La main court toute seule sur les blocs épuisés. Une page sautée, retrouvée, un espace vide sous un dessin raté, une demi feuille cornée et hop surgissent des belles. Où sommeillaient-elles avant que je les réveille ?

Ni pin-up, ni académiques, nées de rien, d’une idée, d’un mouvement, elles s’obstinent. Je les fouille d’une mine acharnée, la langue pliée, le sourcil froncé. C’est une hanche que je creuse, un sein que je retiens, que j’alourdis à plaisir. Ici c’est une fesse que je remplis et des reins que je plie, là un sexe que je fends, un pubis que je noircis, plus haut un sale rictus que je bâillonne, que je gomme sans remord. On est son maitre.

Petits bonheurs faciles, silhouettes empâtées ou graciles, bancales ou élancées, résistantes ou fluides, elles prennent la forme de mes désirs enfouis.
Les dessiner c’est déjà les posséder un peu. Les repentirs n’en sont pas, ils montrent mes ambivalences. Vite croquées, inconséquentes, souvent réjouissantes, je les destine à l’oubli.

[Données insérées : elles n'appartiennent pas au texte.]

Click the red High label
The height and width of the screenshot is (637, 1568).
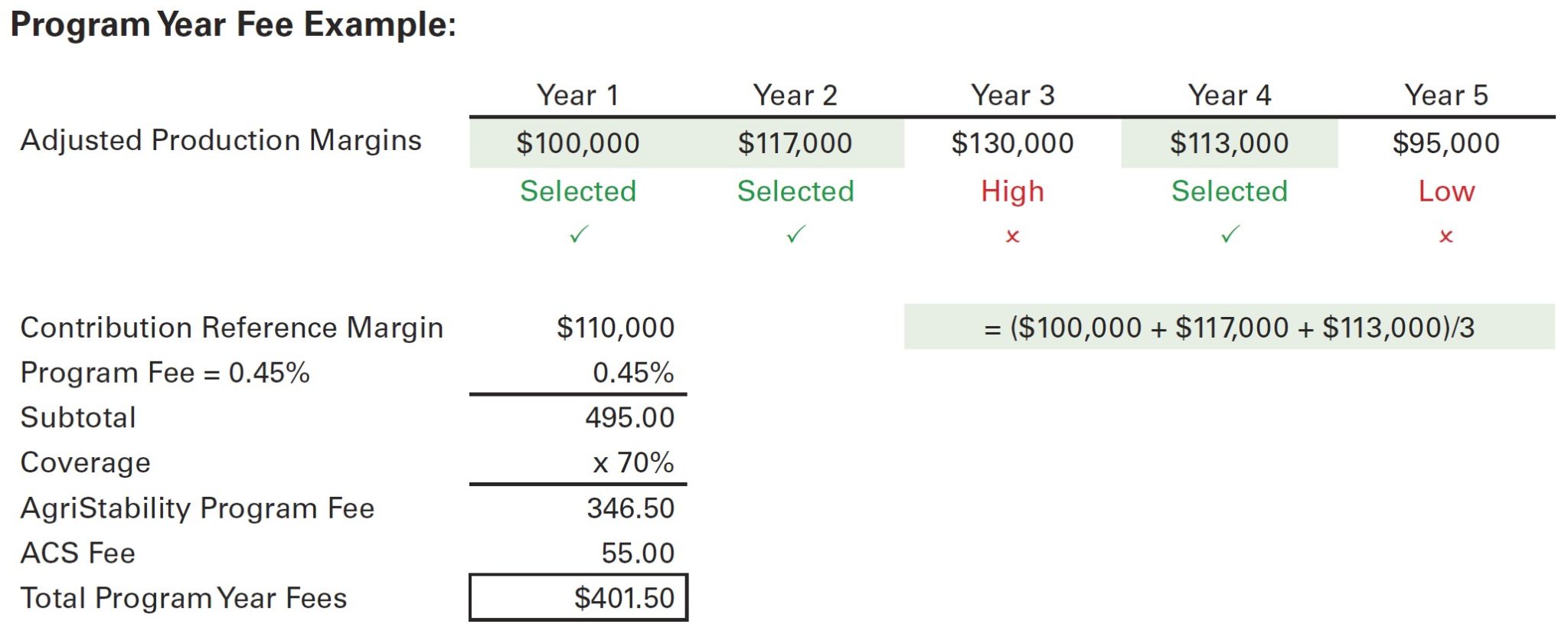1012,191
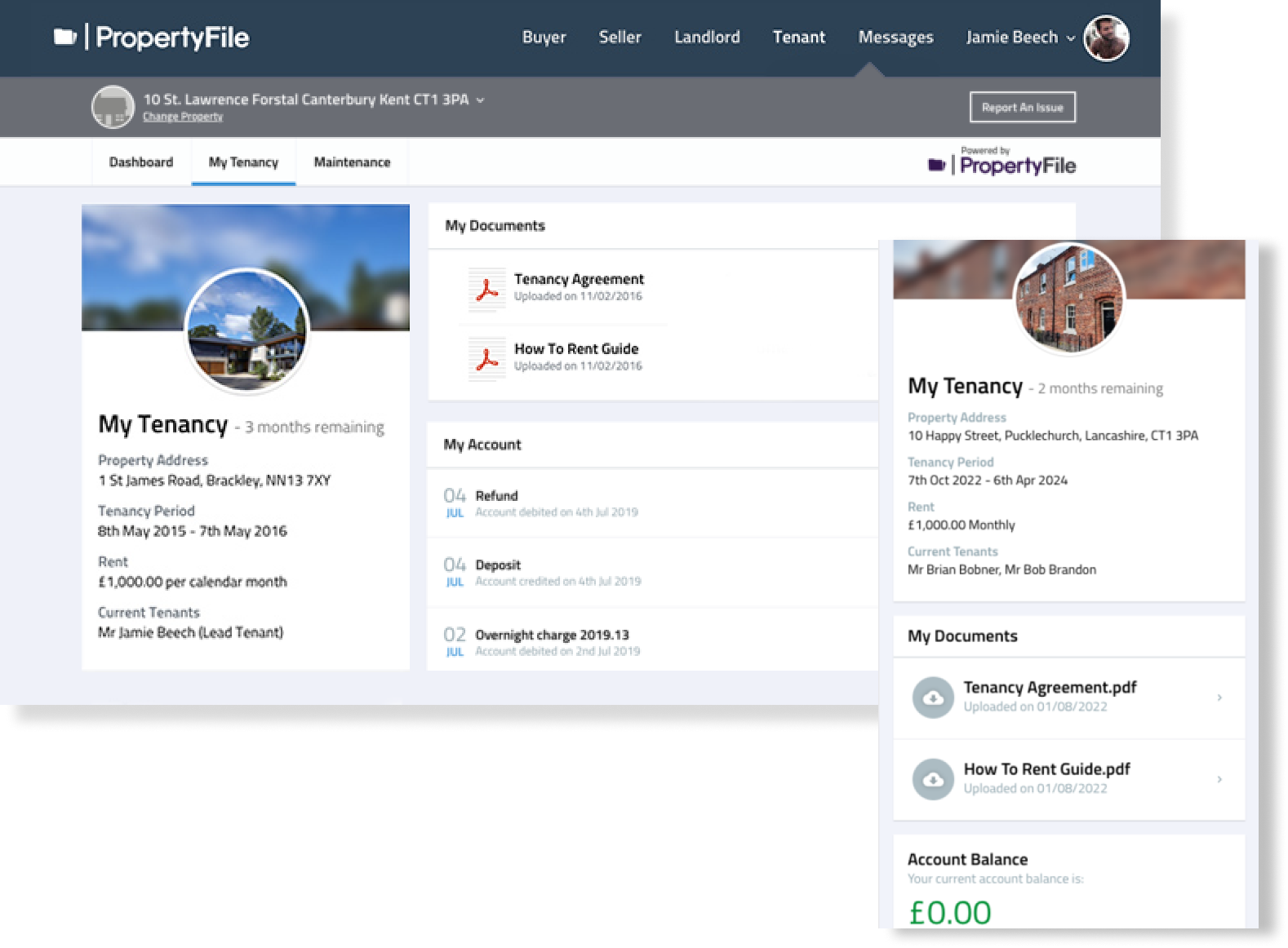
Task: Open the Landlord menu item
Action: [x=707, y=38]
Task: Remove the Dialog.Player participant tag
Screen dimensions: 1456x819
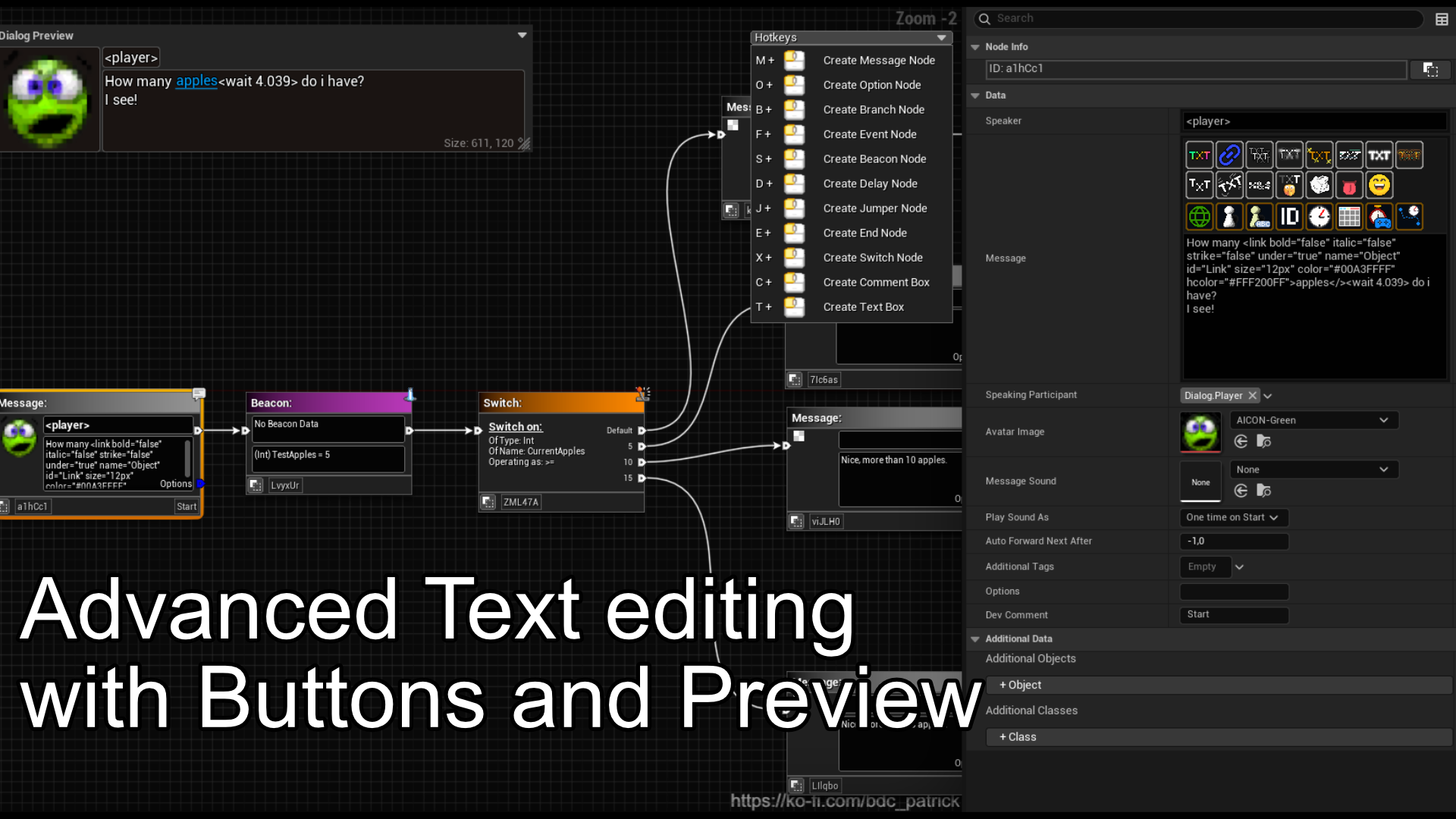Action: click(1253, 396)
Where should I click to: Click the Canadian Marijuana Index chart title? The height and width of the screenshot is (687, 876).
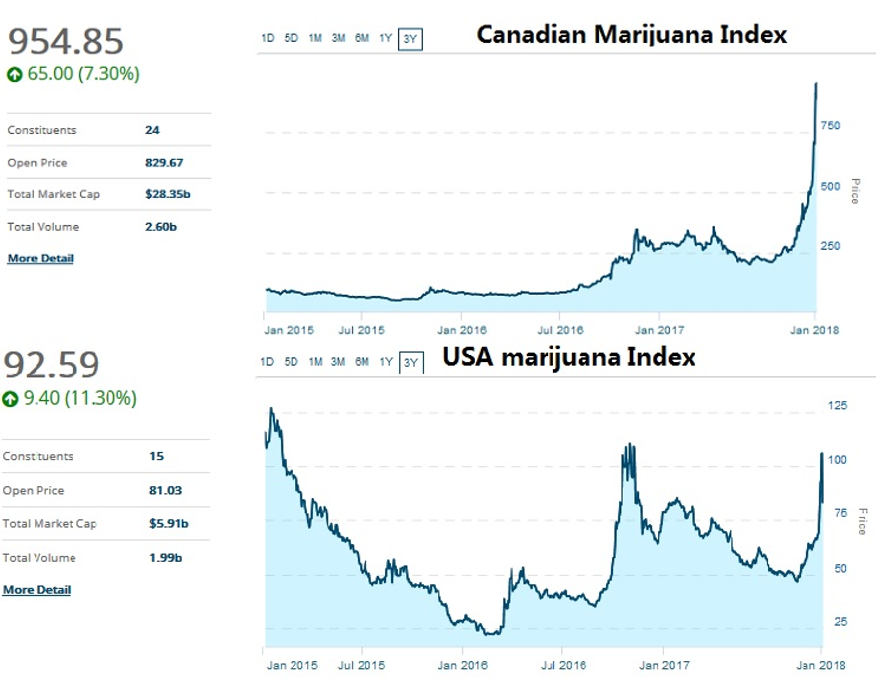(631, 35)
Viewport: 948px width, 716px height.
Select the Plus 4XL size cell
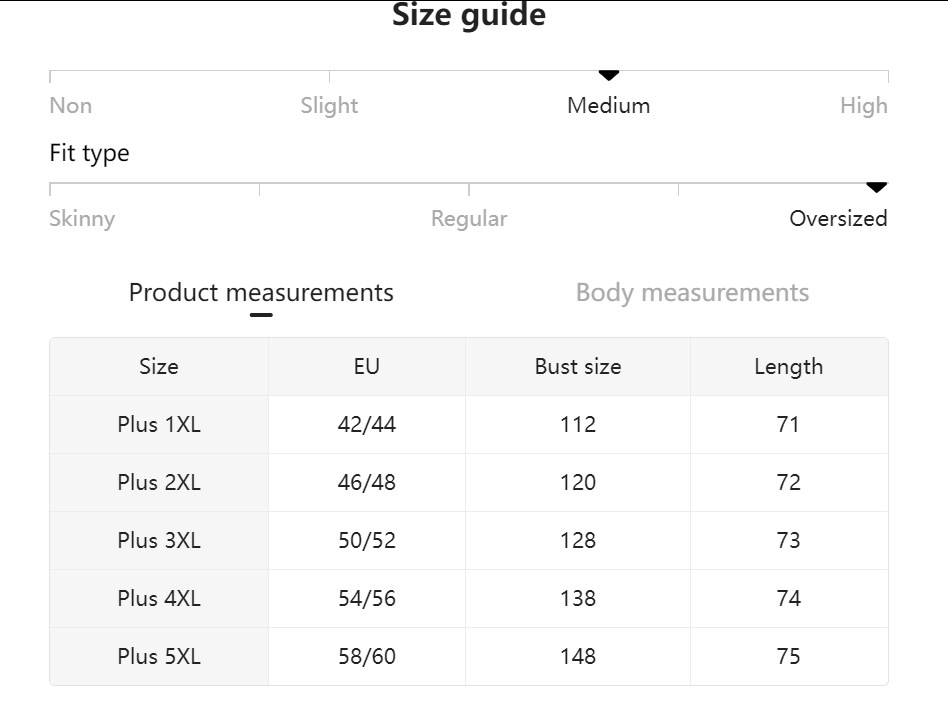[159, 599]
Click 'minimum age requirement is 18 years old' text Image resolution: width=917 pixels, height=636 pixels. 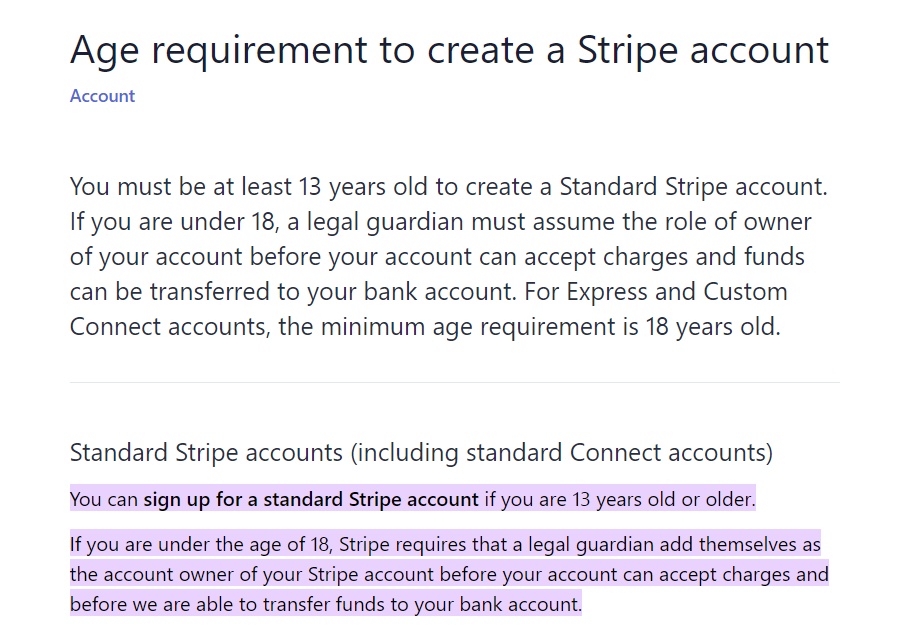pyautogui.click(x=551, y=327)
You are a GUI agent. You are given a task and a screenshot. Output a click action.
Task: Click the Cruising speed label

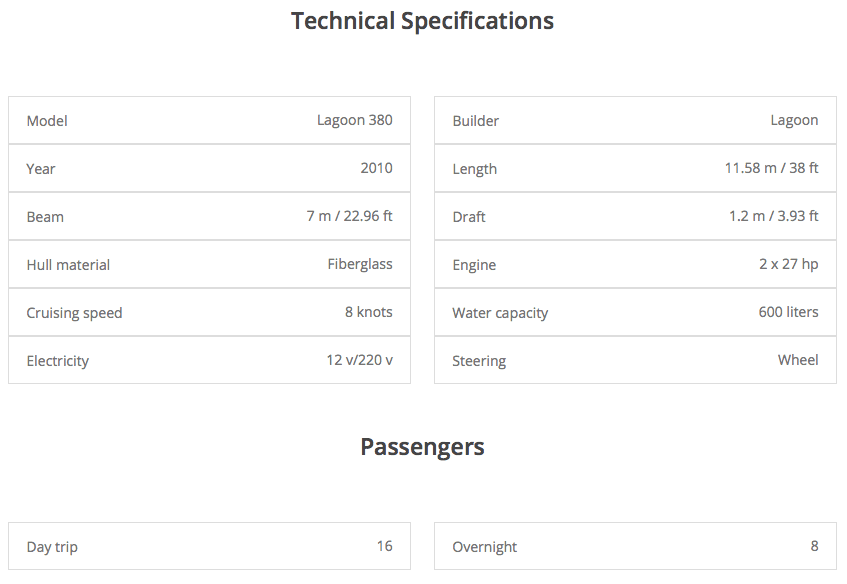(x=74, y=313)
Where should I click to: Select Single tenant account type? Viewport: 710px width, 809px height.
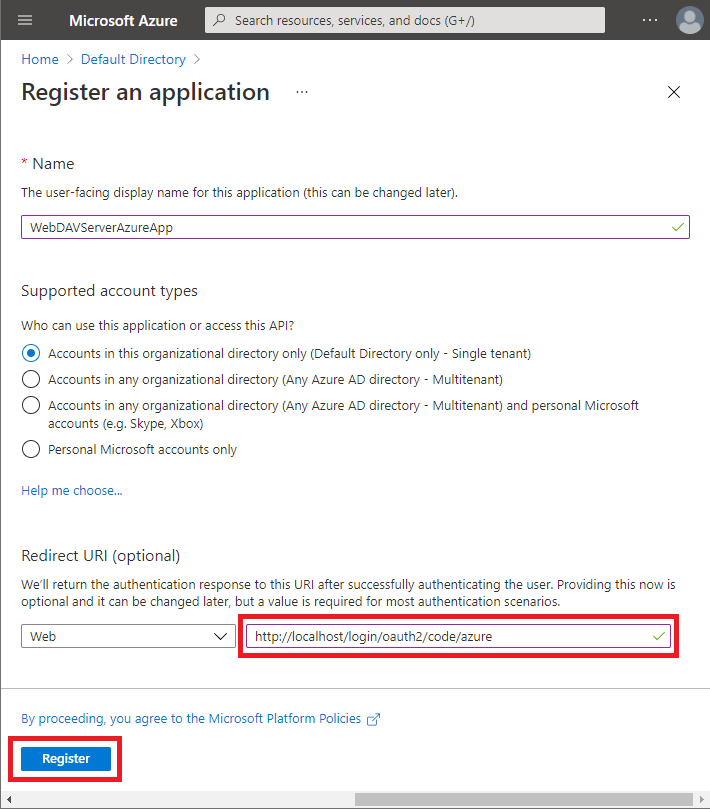coord(31,353)
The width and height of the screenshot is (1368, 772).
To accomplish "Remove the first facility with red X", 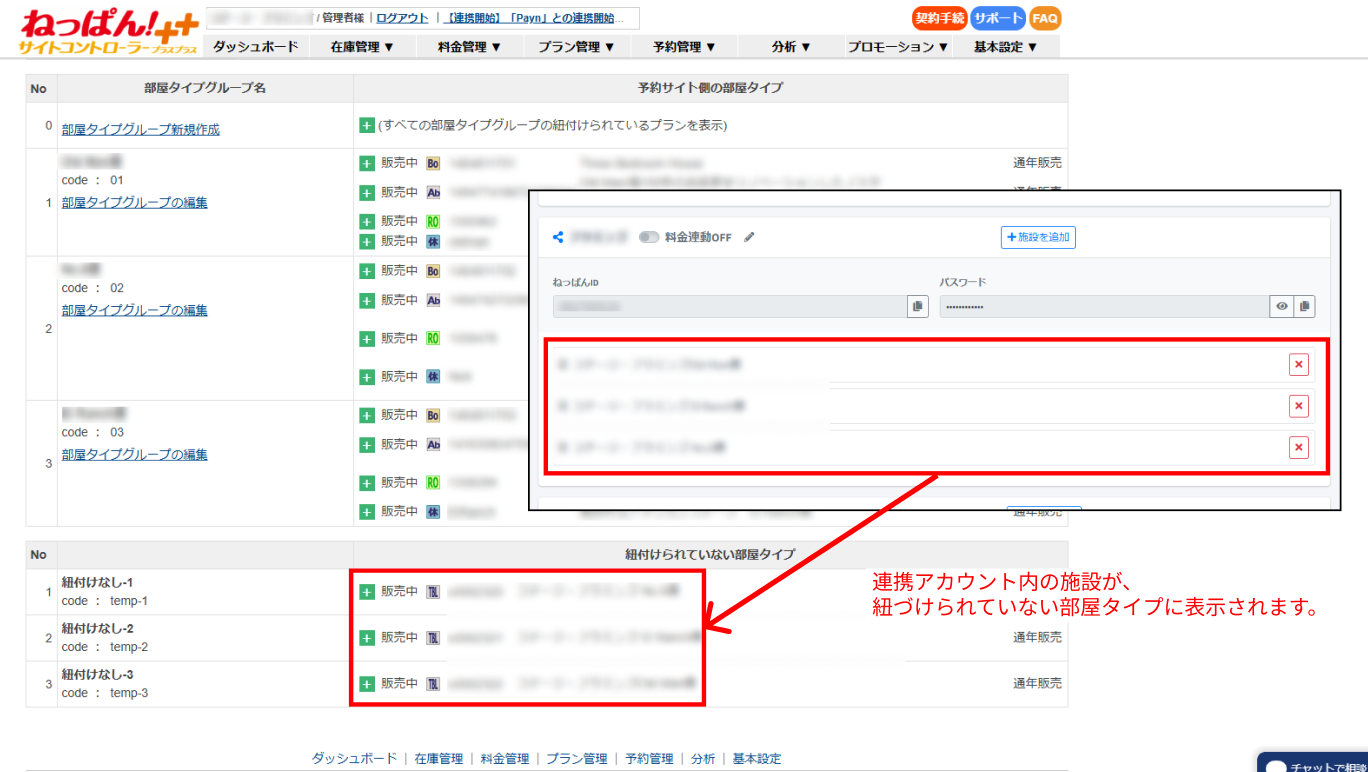I will 1299,365.
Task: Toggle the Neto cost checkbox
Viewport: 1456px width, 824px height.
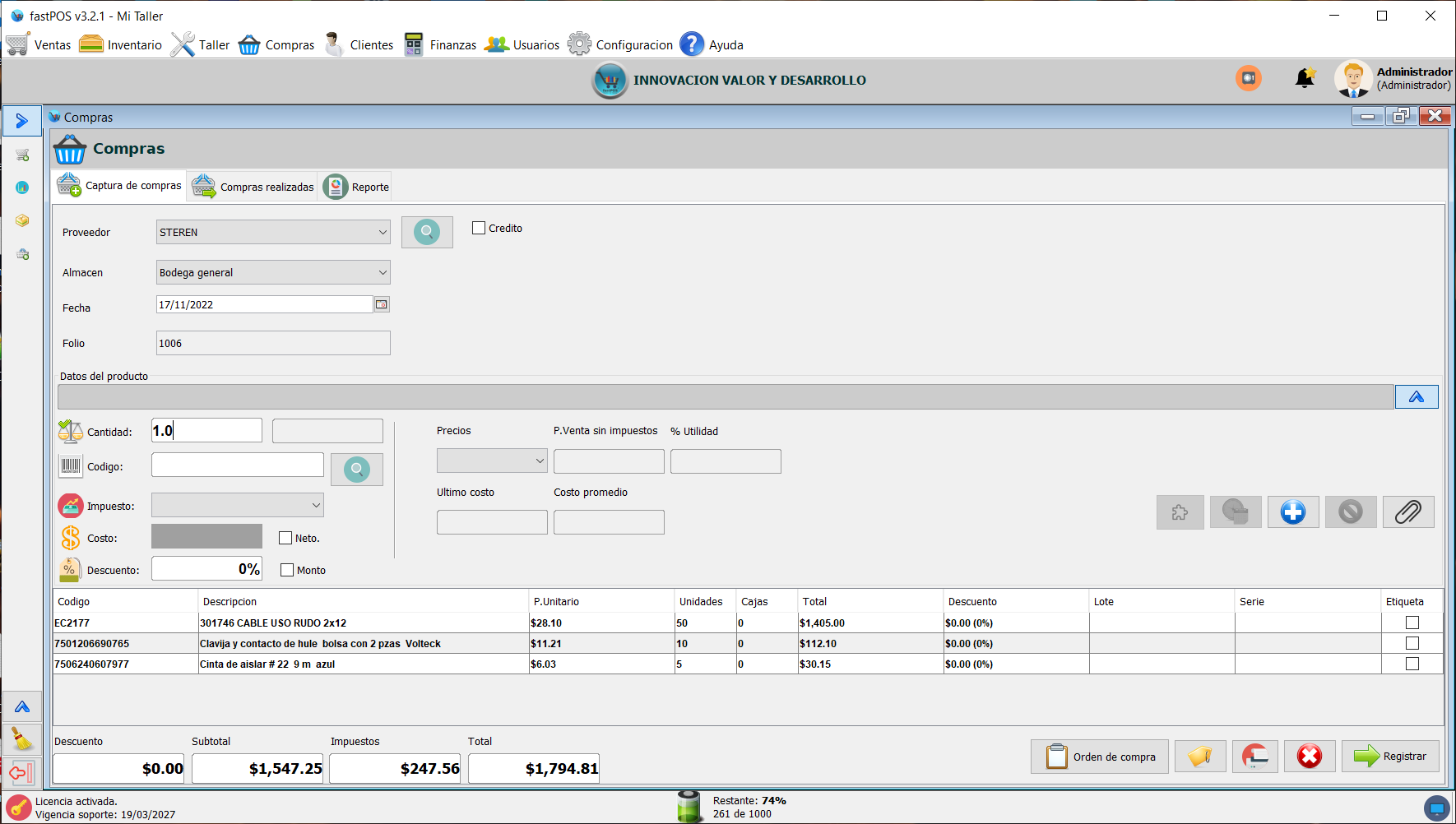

Comme ces belles de la vraie vie, entraperçues, mouvantes, fuyantes, vite évanouies. J’ai beau essayer de mémoriser la ligne d’une jambe lancée, le mouvement d’une chevelure, l’élan d’un port de tête conquérant, je ne retiens jamais rien. Le regard en alerte est toujours oublieux.
Mais à l’heure où elles se confondent je me venge dans le secret de mes papiers. Je les y jette sans vergogne, les déshabille sans scrupule, les taquine d’un trait caressant. Je ne leur passe plus rien.
Je les retrouve toutes pour m’en débarrasser voluptueusement.